Mlliyet Milliyet Blog Milliyet Blog
 
Facebook Connect
Blog Kategorileri
 
 

kevser şekercioğlu akın

http://blog.milliyet.com.tr/kevser

31 Mart '12

 
Kategori
Gündelik Yaşam
 

Minnettarlık

Minnettarlık
 

İNTERNETTEN ALINTIDIR


Son zamanlarda ne zaman yalnız kalsam sen gelir oldun aklıma. En son Kıbrıs gezisinde uykudayken seni gördüm rüyamda, uyandım ürpertiyle, canlı-canlı hissettim varlığını, dualar okudum sana ulaşıp ulaşmayacağından emin olmadan.

Öyle çok konuşma biriktirmişim ki içimde, seninle konuşmak istiyor canım.
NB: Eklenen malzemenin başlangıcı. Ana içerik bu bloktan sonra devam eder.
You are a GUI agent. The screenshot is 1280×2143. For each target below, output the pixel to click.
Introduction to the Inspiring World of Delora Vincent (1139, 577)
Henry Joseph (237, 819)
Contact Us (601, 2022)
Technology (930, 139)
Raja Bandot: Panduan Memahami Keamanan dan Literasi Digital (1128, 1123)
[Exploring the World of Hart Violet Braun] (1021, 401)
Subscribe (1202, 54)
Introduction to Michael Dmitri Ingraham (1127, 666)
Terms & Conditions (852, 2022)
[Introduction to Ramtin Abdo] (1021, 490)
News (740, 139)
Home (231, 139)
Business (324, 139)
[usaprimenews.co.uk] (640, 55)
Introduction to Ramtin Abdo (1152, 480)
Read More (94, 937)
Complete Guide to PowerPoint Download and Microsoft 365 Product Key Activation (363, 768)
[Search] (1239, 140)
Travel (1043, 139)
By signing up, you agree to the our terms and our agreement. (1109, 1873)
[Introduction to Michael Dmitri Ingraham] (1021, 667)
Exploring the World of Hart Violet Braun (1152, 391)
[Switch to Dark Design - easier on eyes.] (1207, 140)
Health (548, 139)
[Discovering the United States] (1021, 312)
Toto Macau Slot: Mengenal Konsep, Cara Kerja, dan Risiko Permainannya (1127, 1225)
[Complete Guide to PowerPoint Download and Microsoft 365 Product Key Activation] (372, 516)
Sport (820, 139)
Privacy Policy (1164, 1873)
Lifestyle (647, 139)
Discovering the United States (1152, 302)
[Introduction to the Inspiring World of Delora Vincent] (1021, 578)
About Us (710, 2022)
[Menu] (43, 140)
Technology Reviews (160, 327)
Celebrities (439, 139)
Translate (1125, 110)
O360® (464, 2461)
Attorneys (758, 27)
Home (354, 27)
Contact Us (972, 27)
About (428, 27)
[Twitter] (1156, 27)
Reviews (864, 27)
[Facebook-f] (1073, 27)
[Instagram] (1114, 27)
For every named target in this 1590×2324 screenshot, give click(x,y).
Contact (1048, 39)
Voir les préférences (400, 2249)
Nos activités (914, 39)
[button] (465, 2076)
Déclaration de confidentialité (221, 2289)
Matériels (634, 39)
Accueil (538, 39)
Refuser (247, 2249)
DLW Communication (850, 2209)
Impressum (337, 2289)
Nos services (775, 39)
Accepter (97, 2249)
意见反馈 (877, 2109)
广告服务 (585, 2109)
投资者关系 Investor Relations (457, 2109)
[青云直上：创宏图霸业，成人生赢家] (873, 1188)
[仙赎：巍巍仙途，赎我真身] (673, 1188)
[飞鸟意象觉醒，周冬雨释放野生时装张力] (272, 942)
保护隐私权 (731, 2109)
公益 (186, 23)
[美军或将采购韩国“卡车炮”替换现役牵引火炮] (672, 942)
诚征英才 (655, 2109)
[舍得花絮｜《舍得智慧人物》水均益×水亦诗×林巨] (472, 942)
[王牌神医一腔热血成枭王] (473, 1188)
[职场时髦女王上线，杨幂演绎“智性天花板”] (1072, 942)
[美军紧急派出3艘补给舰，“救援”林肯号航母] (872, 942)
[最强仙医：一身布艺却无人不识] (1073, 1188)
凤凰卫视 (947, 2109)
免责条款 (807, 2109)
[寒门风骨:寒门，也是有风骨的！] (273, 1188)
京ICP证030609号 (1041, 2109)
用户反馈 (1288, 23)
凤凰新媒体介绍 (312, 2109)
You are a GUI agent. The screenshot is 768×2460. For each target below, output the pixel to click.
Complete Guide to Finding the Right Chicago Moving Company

Uzun süredir konuşamadım kimseyle vakit darlığından. Şöyle rahat bir ortamda, ev dışında buluşup da karasını akıtırya insan dertleşerek...

Gece geç yattığım için uykusuzluktan ölüyordum, önceden alınmış biletleri düşünerek buluşmayı iptal etmemiştim sana ayıp olmasın diye hani. Fındıkkıran balesini yarı seyrederek yarı omuzunda uyuklamıştım. Tamam çoğunu uyuklayarak geçirmiştim. Dışarı çıktığımızda açılmıştı uykum. Soğuktan korunmak için kol-kola sarılarak yürümüştük İstiklal Caddesinde.

Arada hileli sorularına politik, iki ucu açık cevaplar veriyordum sana. Hangimiz daha hiniz diye sormuştun bana hınzırca gülerek. Sen kendi hayatını olduğu gibi anlatırdın benim kaçamak isteklerim yanında. Bazen seni acımasızca eleştirirdim, susardın söylediklerimin doğruluğundan. Yalnızlığını dillendirdiğin zamanlar dolardı gözlerimiz sen kendi, ben kendi yalnızlığıma... Bu gün biliyorum yalnızlığın bile kader ve herkesin aslında yalnızlıkla içiçe olduğunu.

Ölümün suratı bu kadar fazla görünmemişti gözlerimize o zamanlar. Şimdi olsa sakınmasız anlatabilirmişim gibi geliyor ama biliyorum ki yine çıkıp gelsen tutulur dilim anlatacaklarıma. Ne garip değil mi, insanlar birbirlerine ne kadar uzaklar? Bazen en yakınlarımızla bile konuşmak zor geliyor. Galiba önce kendi içinde oturttuktan sonra dile geliyor yaşananlar. Bazen de hep içinde kalıyor insanın yaşadıkları.

Zamanla, zaman geçtikten sonra anlamsızlaşan acılar. O acılar yüzünden bir daha aynı olmuyor sanılıyoruz ya yaşananlar, yanılıyoruz kimi zaman. Ne kadar dikkat edersek edelim acı çekmemeye, yine acıyor insanın yüreği yere kapandığında, kanamış, örselenmiş dizleriyle birlikte. Hep kanadı kırık, hep aynı çocuk gözleriyle kırgın bakıyorsun gölgeli güvensiz bakışlarınla.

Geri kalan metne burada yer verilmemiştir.